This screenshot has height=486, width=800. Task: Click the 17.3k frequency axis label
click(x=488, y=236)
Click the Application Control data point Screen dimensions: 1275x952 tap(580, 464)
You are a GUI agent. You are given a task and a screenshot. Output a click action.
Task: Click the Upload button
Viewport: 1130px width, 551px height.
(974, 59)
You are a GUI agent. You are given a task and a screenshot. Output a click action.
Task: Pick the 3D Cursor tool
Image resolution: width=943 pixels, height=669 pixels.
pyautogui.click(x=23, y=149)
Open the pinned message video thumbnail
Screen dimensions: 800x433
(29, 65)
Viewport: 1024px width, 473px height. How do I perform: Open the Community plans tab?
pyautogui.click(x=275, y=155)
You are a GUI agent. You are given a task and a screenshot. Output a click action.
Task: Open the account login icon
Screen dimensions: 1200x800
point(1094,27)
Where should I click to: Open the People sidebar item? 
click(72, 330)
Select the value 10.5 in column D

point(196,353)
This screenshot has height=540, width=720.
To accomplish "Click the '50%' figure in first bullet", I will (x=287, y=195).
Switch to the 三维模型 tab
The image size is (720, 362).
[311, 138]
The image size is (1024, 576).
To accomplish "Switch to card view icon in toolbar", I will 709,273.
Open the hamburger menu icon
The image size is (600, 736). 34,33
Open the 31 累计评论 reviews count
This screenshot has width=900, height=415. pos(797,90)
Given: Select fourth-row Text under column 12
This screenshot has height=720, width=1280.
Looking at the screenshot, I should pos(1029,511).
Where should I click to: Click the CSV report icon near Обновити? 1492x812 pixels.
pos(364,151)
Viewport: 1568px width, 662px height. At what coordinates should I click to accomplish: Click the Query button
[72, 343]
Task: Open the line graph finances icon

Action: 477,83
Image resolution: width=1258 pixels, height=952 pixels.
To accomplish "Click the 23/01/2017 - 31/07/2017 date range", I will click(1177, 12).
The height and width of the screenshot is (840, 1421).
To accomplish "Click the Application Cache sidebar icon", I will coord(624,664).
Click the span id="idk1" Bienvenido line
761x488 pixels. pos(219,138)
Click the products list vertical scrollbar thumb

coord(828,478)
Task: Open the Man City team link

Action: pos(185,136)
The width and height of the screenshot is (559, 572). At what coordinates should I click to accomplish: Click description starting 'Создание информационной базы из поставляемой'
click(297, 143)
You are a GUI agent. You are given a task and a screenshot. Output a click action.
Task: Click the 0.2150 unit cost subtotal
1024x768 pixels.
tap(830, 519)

§ **WHAT YOU SHOULD DO**
Say the number of data lines holding "Application", without any other words.

§ **ANSWER**
2